E havia, é claro, a tribo enlouquecida dos "contraparentes". Os que mais pulavam, por causa que, ainda, desconheço. A timidez, o tempo e as contradições do mundo imperdiram-me de oferecê-los ao Pedro, meu filho, que certamente amaria ver essas coisas. Mas fica meu relato, que é o que lhe posso dizer e ofertar de mais profundo. Embora não saiba se o relato pode superar a realidade, penso que o relato fica, e beneficia a muitos, enquanto a realidade é afeita às diputas da narração...
Os "contraparentes"... Esclareço que a categoria é arbitrária. É meu pai quem lha dizia. Por tal, catalogava praticamente as gentes todas que pulavam o carnaval em minha casa sem que se soubesse, ao certo, quem lhas havia convidado. Era uma gente mui estranha, dada a alegrias e a abraços. Não eram, ao que compreendo, tecnicamente, contraparentes, mas sim, contra-paraentes. Palavras do meu pai.

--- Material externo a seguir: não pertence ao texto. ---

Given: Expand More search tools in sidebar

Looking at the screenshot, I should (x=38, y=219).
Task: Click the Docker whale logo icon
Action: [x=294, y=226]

Naquele tempo (e ainda hoje) eu era/sou muito pequeno, ainda, para entender a todas as ironias do meu pai. O que importa é que eram - e que estavam. A respeito deles há sempre mais que não dizer do que dizer. Embora sínteses sejam possíveis. 

E eu, vestido sempre de apache, a freqüentava: antropólogo avant-la-lettre, sincero e comovido, educado para a generosidade. O carnaval de então obliterava atenção.
...Embora não minha memória. E embora não, evidentemente, a recordação dos bailes de salão, ou melhor, especificamente, os bailes da Assembléia Paraense, do Remo e do Paraclube ao menos aqueles no quais, com minha pouca idade, eu me fazia tolerado e para os quais, de apache, transcendental, eu me dirigia, tal como na foto acima.

No carnaval de 1976 minha mãe forçou a barra e me vestiu de cowboy. Mas foi o carnaval de 1977 que, de fato, me desgostou. Nele, minha mãe me vestiu de sarong. Era moda. Se não sabem o que é vejam no Google. Impossível dizer como me senti ofendido - e, talvez, humilhado. 

O que importa, no entanto, é que mesmo com essas fantasias alienígenas, com todas elas, sempre portei, ao menos, o tal colar de dentes de crocodilo. Resistente e insubmisso... Ecoando nos detalhes a minha insubordinação tranquila. Afinal, já sabem, eu era, e sempre fui, um guerreiro apache.
De todo modo, o carnaval corria, ocorria, e, meu pai, ao menos ele, gauchiste feroz, pesadelo da família, me fornecia a sua sociologia e, dentre todos, era o único que, realmente, reconhecia minha identidade. Recordo daquele baile de 1975, no clube, quando ele se aproximou e falou:
“Ao menos um quinto dos que estão aqui pulando, dentre ébrios e sóbrios, são contraparentes, ou seja, gente próxima e ao mesmo tempo distante. Exatamente o quinto mais esquisito, canalha, precário e ridículo. O quinto que menos presta – seja pelo cinismo, seja pela ignorância, seja pela pobreza da alma. Eu, de mim, procuro salvar-me; pelo que, suponho, ao menos te salve um pouco, Fábio. Ao menos tu, meu filho, tu, tu és um guerreiro apache! Não te esqueças nunca da tua origem: tu és um verdadeiro guerreiro apache, e o resto que se foda!”